Re: [Bug-gnubg] Re: Strange FIBS ratings

[Joern Thyssen]

On Mon, Sep 08, 2003 at 03:03:55PM +0200, Jim Segrave wrote
> On Mon 08 Sep 2003 (11:04 +0000), Joern Thyssen wrote:
> > On Mon, Sep 08, 2003 at 11:36:33AM +0200, Jim Segrave wrote
> > 
> > Kees' experiments show that cube decisions errors don't weigh as much as
> > chequer play errors. I can't offer any explanation for this, other than
> > gnubg's chequerplay is much better than the cube play???
> 
> 
> >From a comment in the thread on GammOnLine:
> 
> ================
> 
> seems to me that checker play errors in real matches represent are
> always an irretrievable loss of equity, while cube errors may or may
> not matter, depending on the flow of the game (5 missed marginal
> doubles with an eventual correct double/take), and opponent's error
> (too good to double, but he took.) Objective cube errors may not even
> be errors (there's little play-the-opponent in checker play, but a lot
> in cube action). Further, it seems that cube errors against weaker
> opponents are relatively less costly than cube errors against stronger
> opponents (against a weakie I can recover from a bad take and gammon
> loss in the first game of a 5-point match, or choose to play the whole
> match semi-cubeless, or take "passes" that opponent's checker errors
> make takes -- in gnu's eyes I'll be a "casual cubist" in all cases).
> 
> ================

I tried the same argument myself before writing my comment, but wasn't
convinced. 

If gnubg says that you lose 0.1 by missing a double, why do you lose
less MWC than had it been a 0.1 chequer play error? The argument above
seems to be that you often can correct your error on the next roll, but
I don't follow that: you'll only be able to correct a fraction of a all
games, otherwise gnubg would not say it was a double! 

Can someone help me understand?

The argument about playing against weaker players is of course valid.
gnubg calculates cube decisions assuming "perfect" play.

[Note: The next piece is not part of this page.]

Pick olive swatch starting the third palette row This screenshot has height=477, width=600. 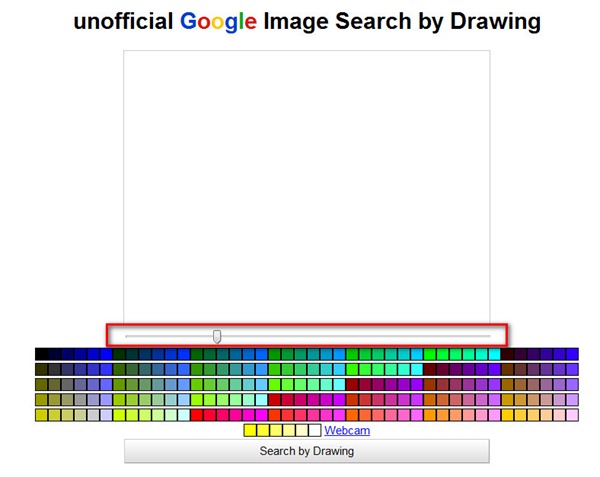coord(41,384)
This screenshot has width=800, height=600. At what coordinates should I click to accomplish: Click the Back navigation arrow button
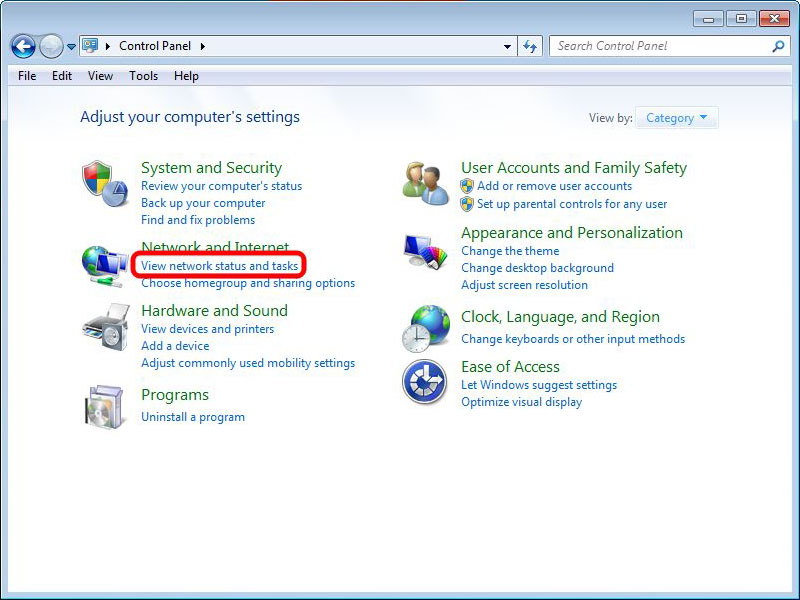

My theory would be that as we approach perfect play chequer play errors
and cube errors should be weighted equally. With non-perfect play cube
errors will be weighed less, hence my comment about gnubg being louse at
cube play!


> Which also leads to the observation that you can only make a given
> chequer play error once in a game, you can accumulate say .050 or so
> per missed double for several moves (try failing to double when your
> opponent is post Crawford to see how big a cube error you can
> generate).
> 
> If the rating calculation is done by the average cube error, then the
> fact that the average is calculated by only considering actual or
> close decisions, which can keep the cube average error higher.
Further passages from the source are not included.